> [EXERCISE OBJECTIVE]:
Revise the part of the entries that opens with the first line and closes with the line containing "coord(351,14)" by replacing "logout icon" with "sign-out icon", leaving everything else unchanged. Omit the pictures from your answer.

> [GIVEN ENTRIES]:
********************

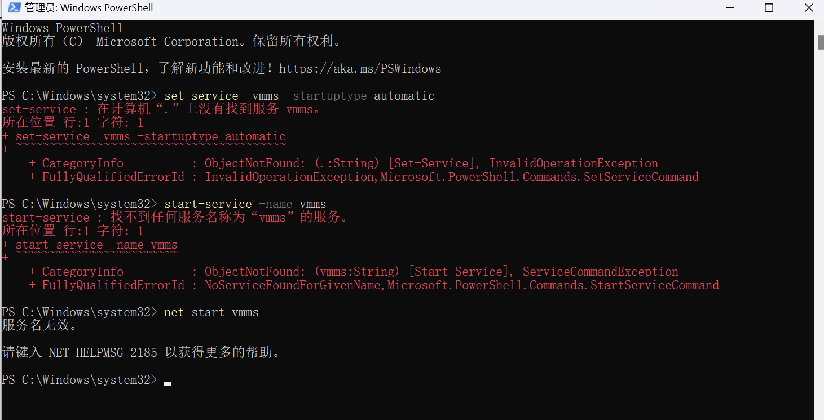The height and width of the screenshot is (420, 824).
Task: Click the ServiceCommandException CategoryInfo line
Action: 354,272
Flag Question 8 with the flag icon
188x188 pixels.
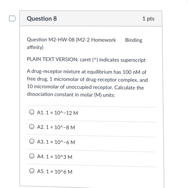click(x=12, y=19)
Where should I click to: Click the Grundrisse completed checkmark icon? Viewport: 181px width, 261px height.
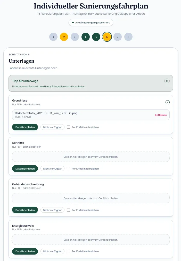point(168,102)
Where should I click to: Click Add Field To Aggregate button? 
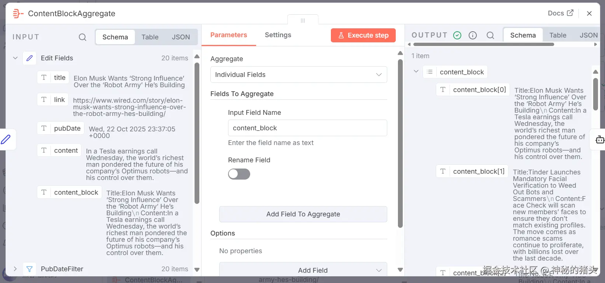tap(303, 214)
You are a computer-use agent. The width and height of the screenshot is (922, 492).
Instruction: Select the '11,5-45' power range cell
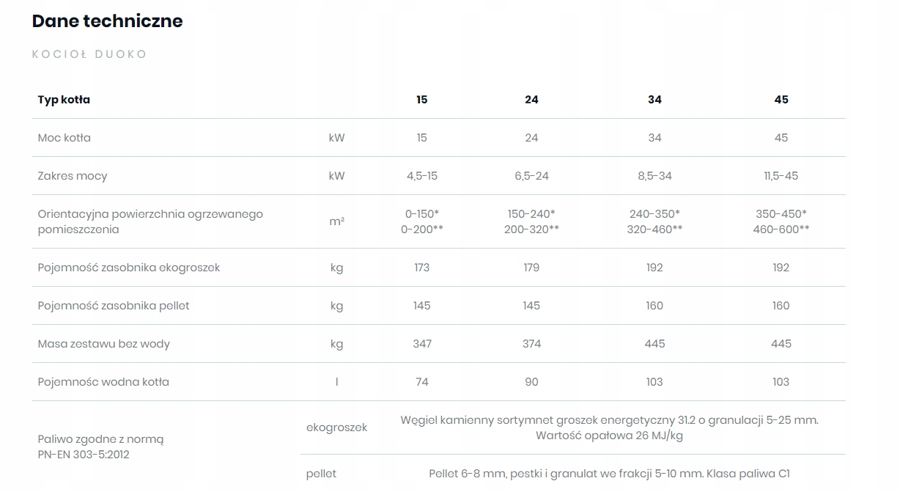[781, 176]

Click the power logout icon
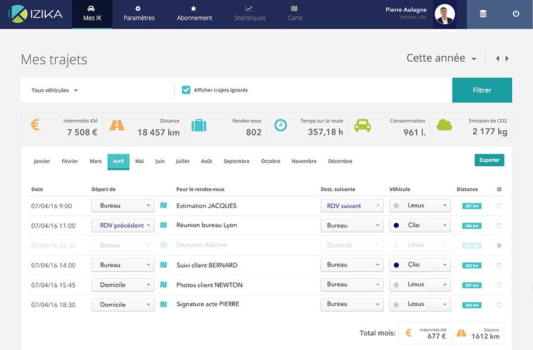516,14
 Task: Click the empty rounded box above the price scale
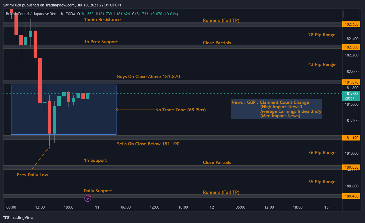coord(351,14)
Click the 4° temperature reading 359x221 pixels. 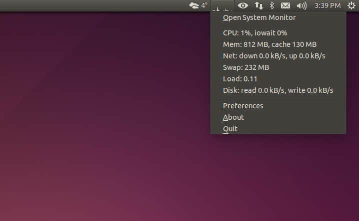[x=204, y=5]
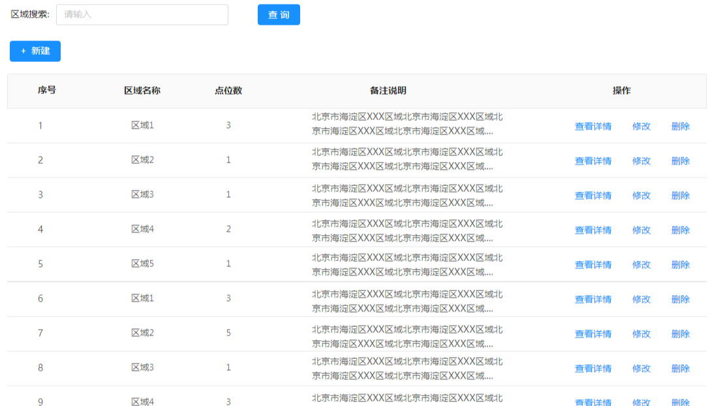The width and height of the screenshot is (723, 406).
Task: Open 查看详情 for row 4
Action: tap(592, 230)
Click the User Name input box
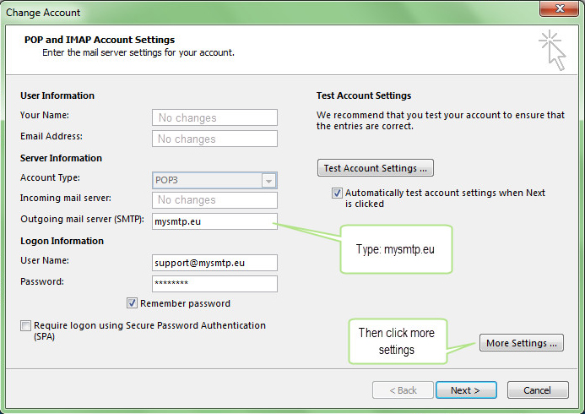Viewport: 585px width, 414px height. pos(214,263)
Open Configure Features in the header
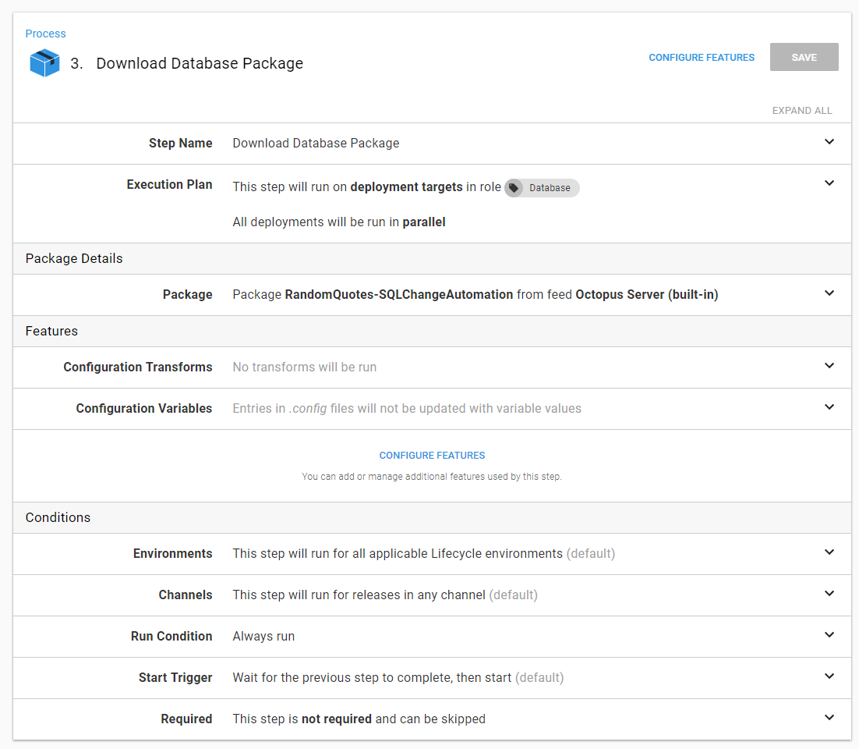The width and height of the screenshot is (859, 749). point(702,58)
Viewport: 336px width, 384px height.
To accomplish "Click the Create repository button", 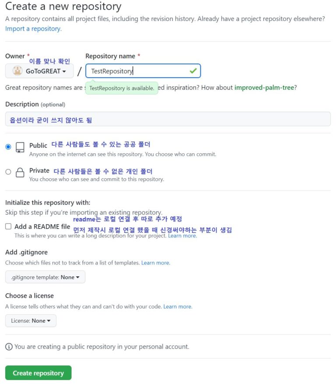I will point(39,373).
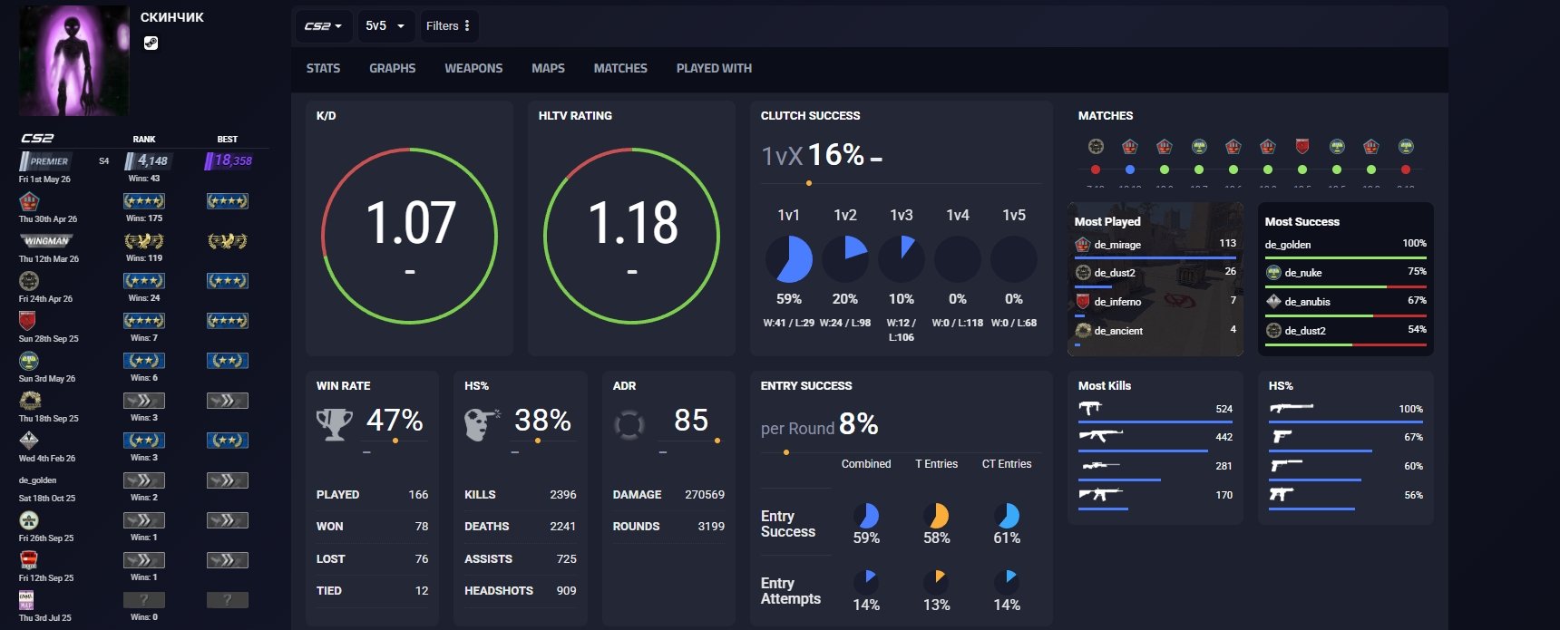
Task: Open the CS2 game selector dropdown
Action: pyautogui.click(x=323, y=26)
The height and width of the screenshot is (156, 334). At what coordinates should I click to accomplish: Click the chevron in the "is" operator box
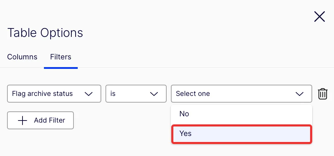(x=154, y=94)
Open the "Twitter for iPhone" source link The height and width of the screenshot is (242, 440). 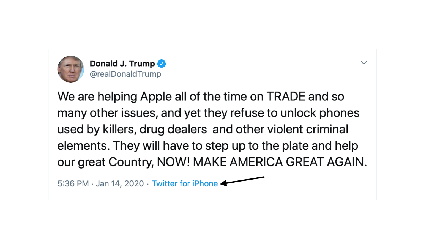click(185, 183)
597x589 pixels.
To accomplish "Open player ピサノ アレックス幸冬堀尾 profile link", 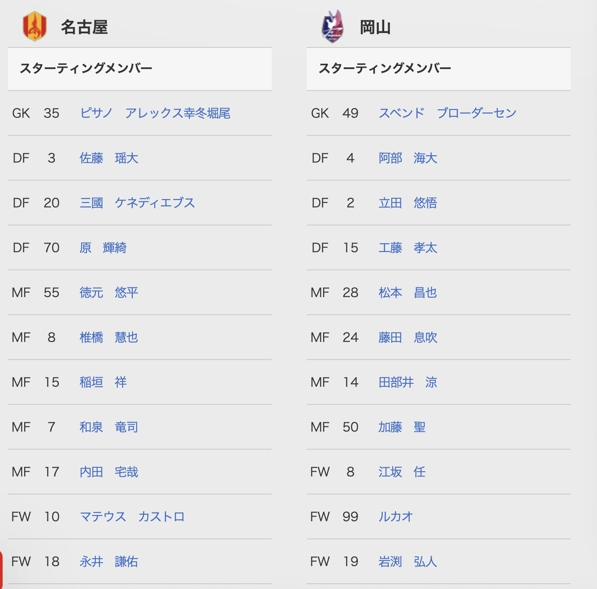I will coord(155,113).
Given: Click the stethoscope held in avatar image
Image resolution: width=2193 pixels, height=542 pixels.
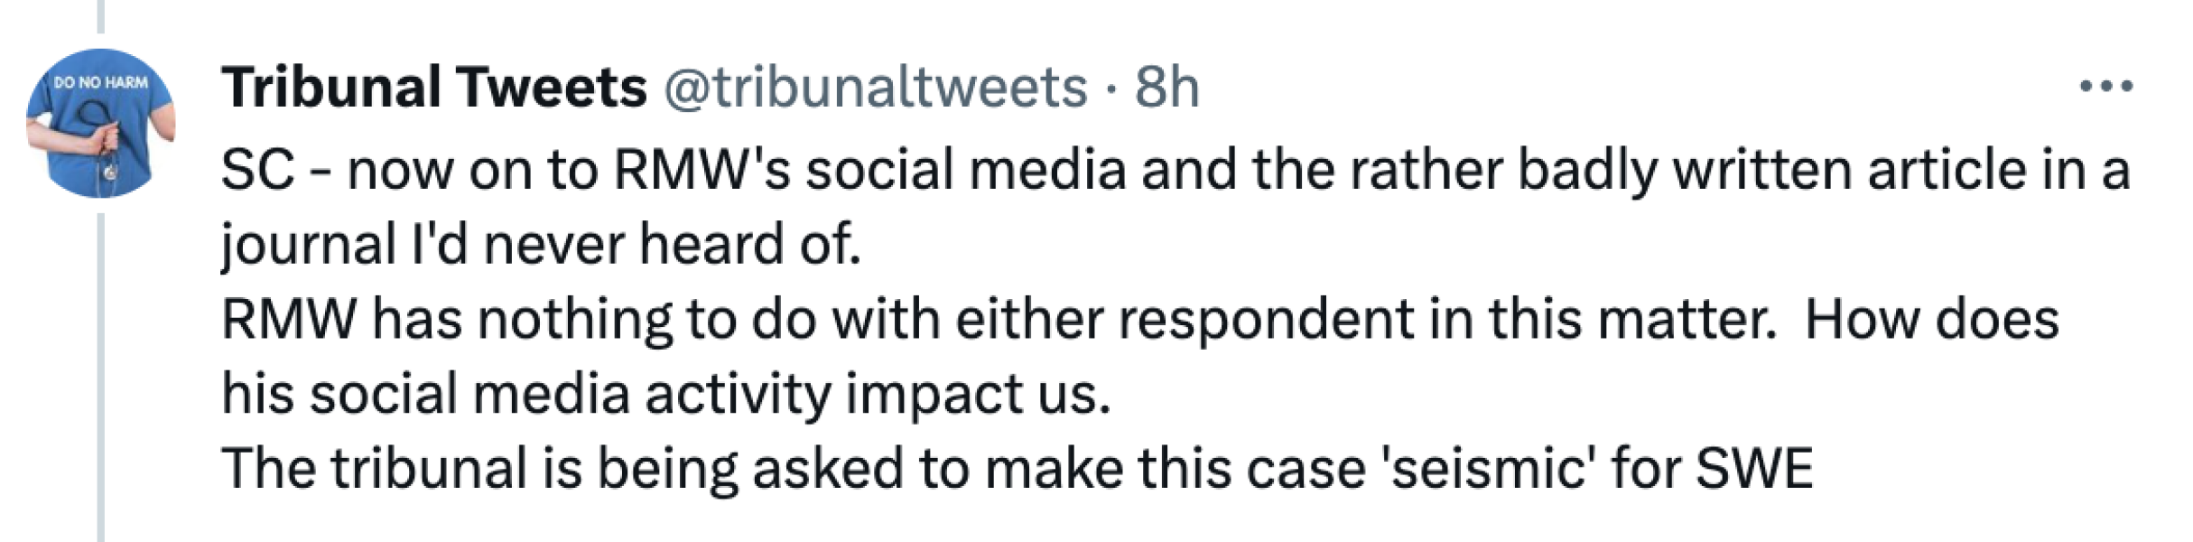Looking at the screenshot, I should click(107, 155).
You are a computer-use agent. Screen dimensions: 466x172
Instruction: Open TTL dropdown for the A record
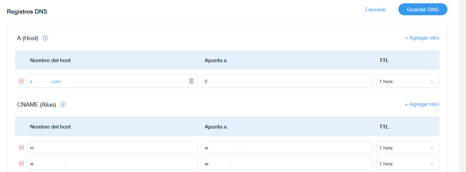(407, 81)
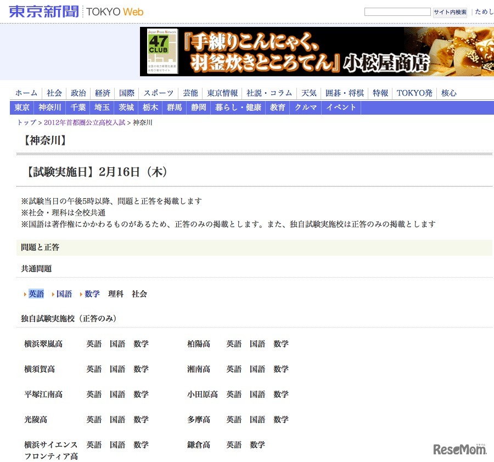Image resolution: width=494 pixels, height=462 pixels.
Task: Click the ReseMom logo watermark
Action: [459, 449]
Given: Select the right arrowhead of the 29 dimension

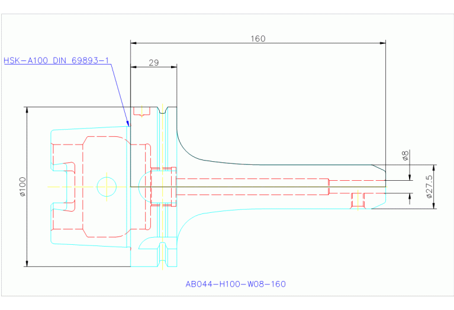Looking at the screenshot, I should coord(173,67).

********************

> [EXERCISE ANSWER]:
The height and width of the screenshot is (420, 824).
Task: Click the ServiceCommandException CategoryInfo line
Action: 354,272
Flag Question 8 with the flag icon
188x188 pixels.
click(x=12, y=19)
Where should I click to: Click the Grundrisse completed checkmark icon? Viewport: 181px width, 261px height.
point(168,102)
Where should I click to: Click Add Field To Aggregate button? 
tap(303, 214)
You are a computer-use agent. The width and height of the screenshot is (922, 492).
Instruction: Select the '11,5-45' power range cell
[781, 176]

Click the power sign-out icon
516,14
 Task: Click the empty rounded box above the price scale
coord(351,14)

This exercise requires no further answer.